Cast: Colin Farrell, Brendan Gleeson, Kerry Condon and Barry Keoghan
Directed and written by Martin McDonagh
Powerhouses of the acting world, Brendon Gleeson and Colin Farrell are at odds once again, with the lines they deliver coming straight from the mind of writer-director Martin McDonagh. Unlike this trilogy’s previous success with the darkly comic excellence of ‘In Bruges’, the historical Belgium cityscape has been exchanged for fictional Irish isle, Inisherin. A timid land off the west coast of Ireland, home to little more than a few hardened drinking holes, and a port necessary for a quick route off the place. Our story begins when Pádraic (Farrell), discovers that longtime drinking buddy Colm no longer wants to knock back pints of Guinness each day at 2pm, for some unknown reason. The fallout from this simple decision results in one of the most intriguing and engaging narratives which has played out on the big screen this year.
Although Pádraic might pester Colm constantly throughout the film in search of a reason for his abandonment of their friendship, there’s another question put to Colm on multiple occasions throughout this film. On two separate visits to a priest’s confessional booth, after the everyday sins have been accounted for, the question of, “How is the despair?”, is asked. The film never mentions any recent loss or great tragedy in Colm’s life, and yet this inquiry immediately puts a more sympathetic touch to the tinges of the man’s harshness. Suddenly, his unexpected end to a longstanding friendship takes on a new perspective, and Colm turns from a stoic and unkind man, to a victim of some recurring suffering. McDonagh’s manipulation of language has always been an essential part of what makes his filmmaking so entertaining and engaging, and ‘The Banshees of Inisherin’ only reinforces these talents. Characters on that damned island seem only to have to lift a finger to change the lives of those around them, and it’s within these small mistakes that the director digs at the roots of a greater tragedy. Although only asked explicitly to Colm in these moments of confession, there’s a despair which hangs over the occupants of all who inhabit Inisherin, and I imagine most would verbally fight back if asked the question in such a director manner – and yet the harshest of them all seems to be the only one who faces the question head on.

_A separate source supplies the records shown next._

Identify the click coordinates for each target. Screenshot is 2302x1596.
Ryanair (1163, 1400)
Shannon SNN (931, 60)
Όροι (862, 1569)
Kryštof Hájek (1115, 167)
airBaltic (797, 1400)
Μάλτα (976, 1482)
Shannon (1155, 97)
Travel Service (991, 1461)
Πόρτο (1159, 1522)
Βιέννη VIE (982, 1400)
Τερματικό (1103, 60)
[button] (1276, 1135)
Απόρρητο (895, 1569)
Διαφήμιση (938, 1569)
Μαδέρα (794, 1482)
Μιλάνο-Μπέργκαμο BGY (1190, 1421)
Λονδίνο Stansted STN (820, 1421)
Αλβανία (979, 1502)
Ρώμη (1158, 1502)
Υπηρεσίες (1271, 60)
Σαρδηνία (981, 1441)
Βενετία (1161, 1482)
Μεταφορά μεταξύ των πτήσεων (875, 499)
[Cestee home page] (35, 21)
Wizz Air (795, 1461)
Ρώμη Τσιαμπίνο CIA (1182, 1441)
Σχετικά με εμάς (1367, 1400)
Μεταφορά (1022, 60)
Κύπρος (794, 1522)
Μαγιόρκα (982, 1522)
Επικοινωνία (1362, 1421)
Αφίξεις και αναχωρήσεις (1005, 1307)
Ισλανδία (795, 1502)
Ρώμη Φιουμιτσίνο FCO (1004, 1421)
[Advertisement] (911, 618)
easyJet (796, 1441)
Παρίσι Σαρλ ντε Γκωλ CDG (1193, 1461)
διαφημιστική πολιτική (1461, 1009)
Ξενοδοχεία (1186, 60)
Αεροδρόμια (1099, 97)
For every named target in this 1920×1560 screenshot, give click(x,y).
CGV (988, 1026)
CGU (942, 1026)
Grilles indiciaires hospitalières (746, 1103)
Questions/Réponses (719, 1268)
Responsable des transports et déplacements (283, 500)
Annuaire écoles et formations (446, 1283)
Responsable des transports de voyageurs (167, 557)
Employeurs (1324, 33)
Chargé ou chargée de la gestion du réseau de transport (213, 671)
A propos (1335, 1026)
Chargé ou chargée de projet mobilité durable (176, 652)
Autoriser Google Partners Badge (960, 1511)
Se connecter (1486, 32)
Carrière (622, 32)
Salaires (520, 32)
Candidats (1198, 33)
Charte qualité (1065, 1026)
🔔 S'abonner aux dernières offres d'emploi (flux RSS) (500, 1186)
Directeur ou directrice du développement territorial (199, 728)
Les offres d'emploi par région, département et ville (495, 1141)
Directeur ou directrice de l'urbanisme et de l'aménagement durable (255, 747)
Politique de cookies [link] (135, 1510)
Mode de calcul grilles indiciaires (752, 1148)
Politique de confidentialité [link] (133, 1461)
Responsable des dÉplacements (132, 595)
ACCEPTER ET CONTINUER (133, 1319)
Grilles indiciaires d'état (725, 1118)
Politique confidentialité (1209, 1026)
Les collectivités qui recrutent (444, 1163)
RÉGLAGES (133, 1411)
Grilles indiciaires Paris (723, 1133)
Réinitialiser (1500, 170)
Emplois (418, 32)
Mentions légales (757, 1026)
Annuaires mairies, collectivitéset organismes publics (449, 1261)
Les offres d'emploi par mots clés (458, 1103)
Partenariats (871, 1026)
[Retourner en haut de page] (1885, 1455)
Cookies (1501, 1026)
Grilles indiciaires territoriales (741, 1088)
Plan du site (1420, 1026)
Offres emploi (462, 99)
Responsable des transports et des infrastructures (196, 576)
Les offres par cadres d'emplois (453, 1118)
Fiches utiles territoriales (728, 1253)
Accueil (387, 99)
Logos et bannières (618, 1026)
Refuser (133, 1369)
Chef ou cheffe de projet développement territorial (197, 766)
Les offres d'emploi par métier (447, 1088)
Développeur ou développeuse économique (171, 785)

The island’s landscape is visually stunning, and is often called upon to bookmark a particularly impactful or poignant scene. Characters are beckoned to from across expansive lakes, gaze longingly from clifftops, and stare endlessly at the ocean swirling inside a pint glass. However, these moments of sublime natural beauty imply a story which centres on slow-burning scenes and deep-thinking characters. This may be true for some aspects of the film, but the rest is formed of quick-witted dialogue flying to and fro, amongst scenes ranging from the hilarious to the bizarre. Though the island and its inhabitants may experience great periods of bleakness, there’s a great energy running throughout ‘The Banshees of Inisherin’, owed in large part to its tightly-woven script and impressively talented cast.
Martin McDonagh delivers a film which ranks equal with the strength of his previous collaboration with Colin Farrell and Brendan Gleeson. The film begins from a simple premise, but quickly grows into something far greater – a story not to be missed.